柴田よしきの本

「少女達のいた街」  (97/2 角川書店) 99/11読了

1975年の渋谷、ロック喫茶、ロンドン・ブーツとくれば、これは懐かしい私の世代ですね。HOSONOのブーツは名古屋に住んでいた私が渋谷まで買いに行こうと考えたくらい、当時では憧れの一品でした。

作者が後書きでも触れているように、ミステリーとかは、こういった自分達の過ごした時代を表現するための、ひとつの手段に過ぎないのかと思えてしまいます。それほどまでに、このストーリーの時代背景は、特に私にはマッチしたものでした。

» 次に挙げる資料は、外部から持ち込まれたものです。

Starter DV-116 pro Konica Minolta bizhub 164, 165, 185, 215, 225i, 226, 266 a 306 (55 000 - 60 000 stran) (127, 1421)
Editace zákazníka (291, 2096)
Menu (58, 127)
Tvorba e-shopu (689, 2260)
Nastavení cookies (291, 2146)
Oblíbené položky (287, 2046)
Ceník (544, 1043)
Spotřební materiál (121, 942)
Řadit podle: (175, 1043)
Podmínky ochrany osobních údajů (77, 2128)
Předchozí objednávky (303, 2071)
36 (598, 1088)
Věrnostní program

逆に言えば、このネタで他の小説は書けない? 

70年代半ばにロック・ミュージックに憧れた人は、是非読んでみよう。

「フォー・ディア・ライフ」 (98/4 講談社) 99/10読了
柴田よしきが主婦作家で、自作のホームページまで持っているとは、後から気づきました。最初に手にした時は男の作家かと思いましたので。

さて、内容はといえばなかなか緻密で読み応えあり。豊富な濡れ場の演出があるのは女性離れしており、はらはらさせる。最後に暖かさと希望を残せるのは、「主婦感覚」の美点か。現代の小道具である、ドラッグ、同性愛、電子メールといったものも押さえてある、お勧めの一冊。